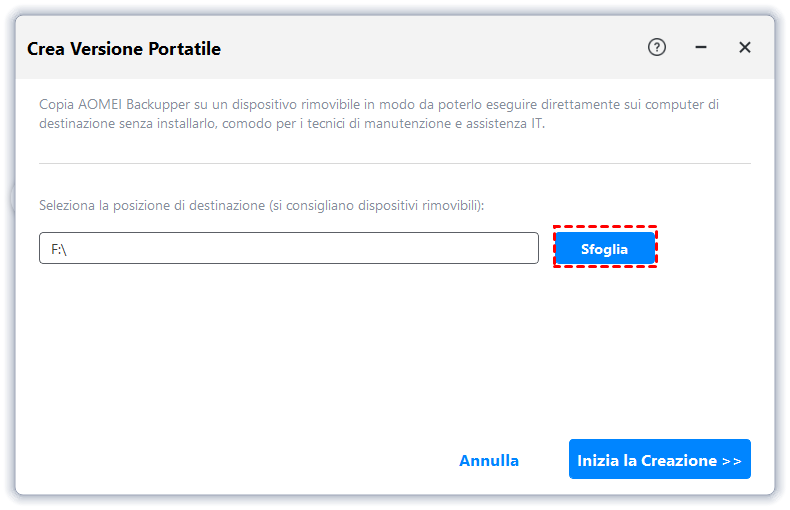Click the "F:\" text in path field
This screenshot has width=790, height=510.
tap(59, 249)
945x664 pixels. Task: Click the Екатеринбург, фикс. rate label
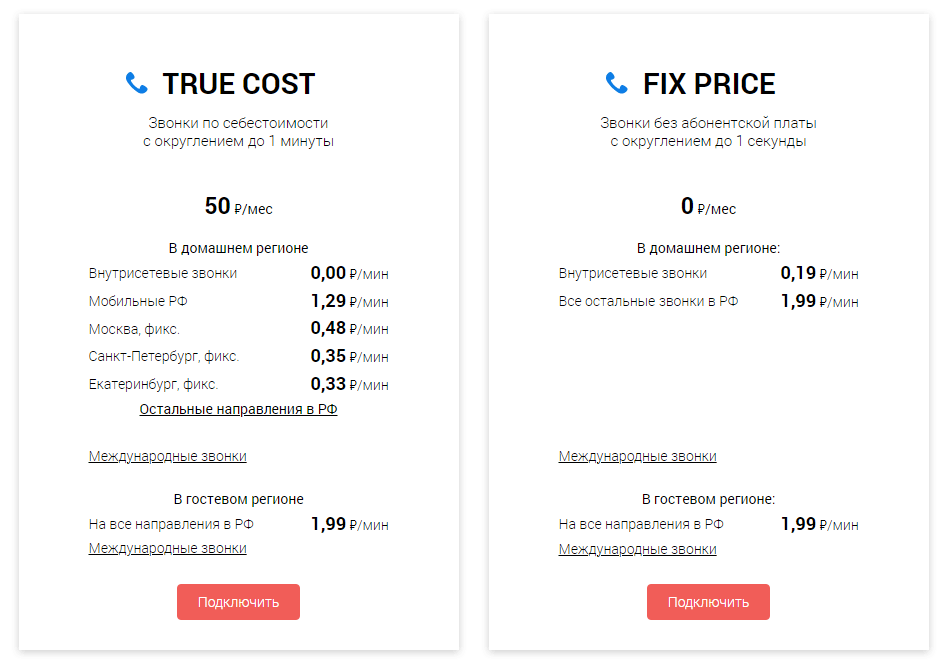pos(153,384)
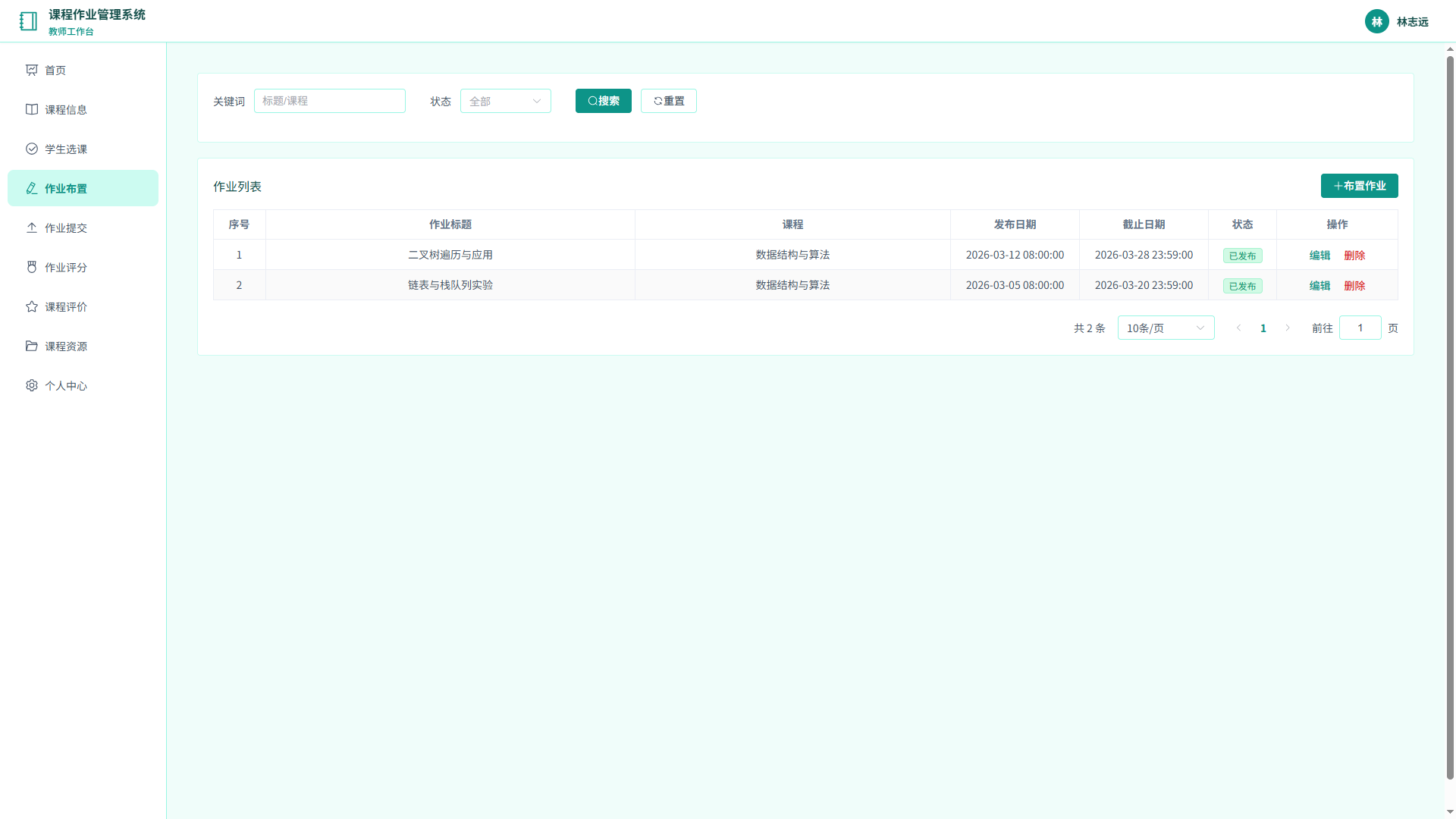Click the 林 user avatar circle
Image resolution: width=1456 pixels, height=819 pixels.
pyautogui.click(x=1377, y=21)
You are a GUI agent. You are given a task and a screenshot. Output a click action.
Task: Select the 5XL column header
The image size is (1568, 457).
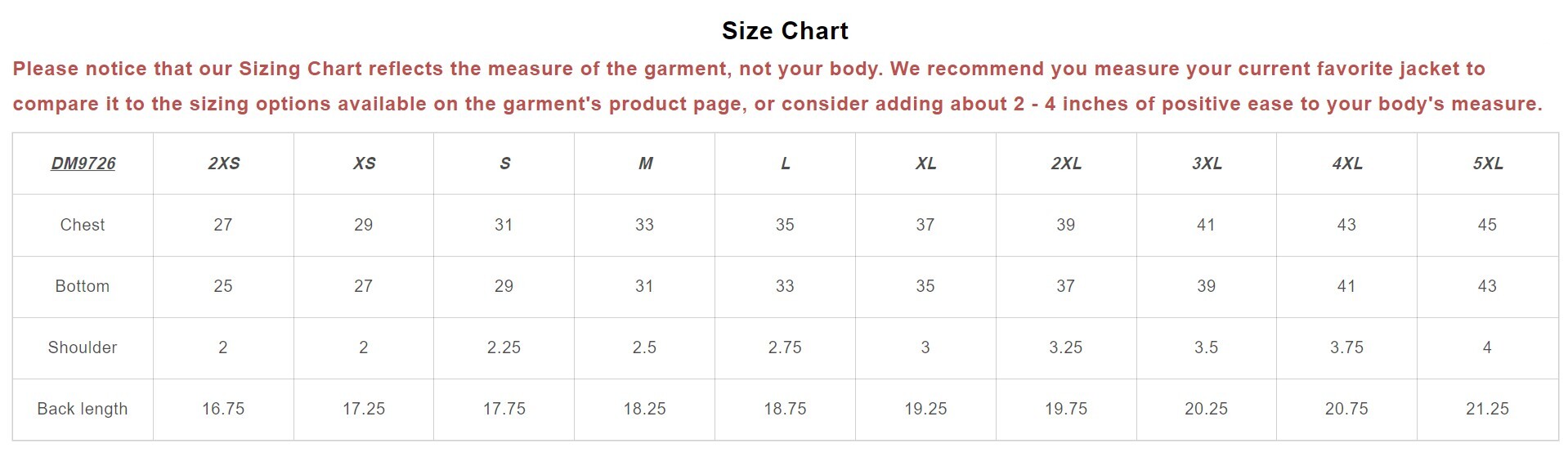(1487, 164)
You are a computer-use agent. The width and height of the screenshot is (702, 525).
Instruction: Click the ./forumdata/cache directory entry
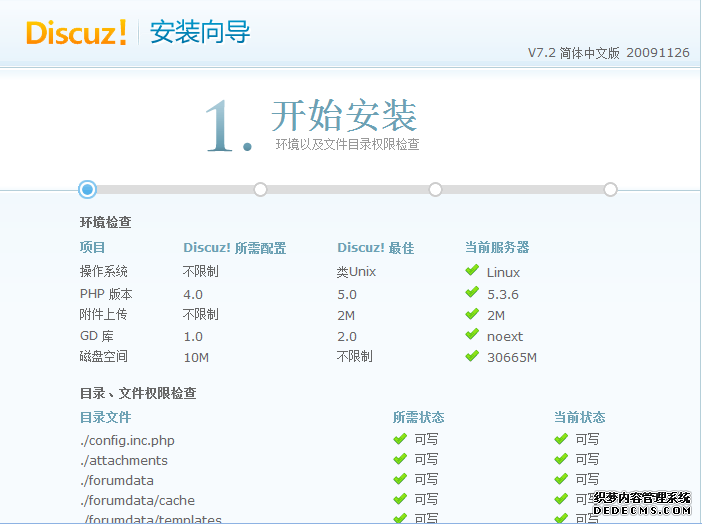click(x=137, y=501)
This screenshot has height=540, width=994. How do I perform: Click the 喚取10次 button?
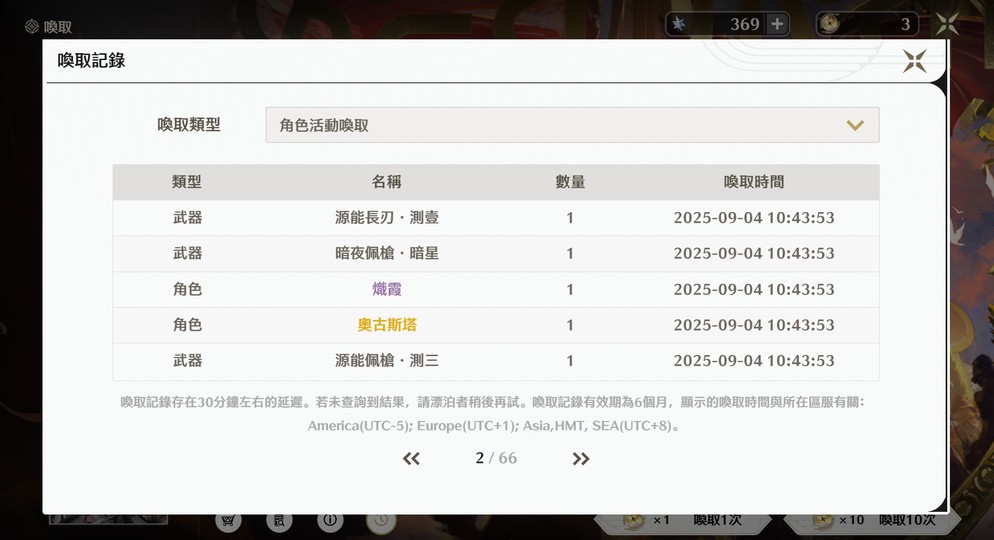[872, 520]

== == ==

WORK ITEM:
What are the lines from the one containing "The image size is (1568, 457)." through the end of the records? Write them out exactly, leaving out the pictures.

EXERCISE OUTPUT:
The image size is (1568, 457).
(1487, 164)
You are a computer-use agent. The width and height of the screenshot is (702, 525).
Instruction: Click the ./forumdata/cache directory entry
click(x=137, y=501)
This screenshot has height=540, width=994. How do I perform: Click the 喚取10次 button?
[872, 520]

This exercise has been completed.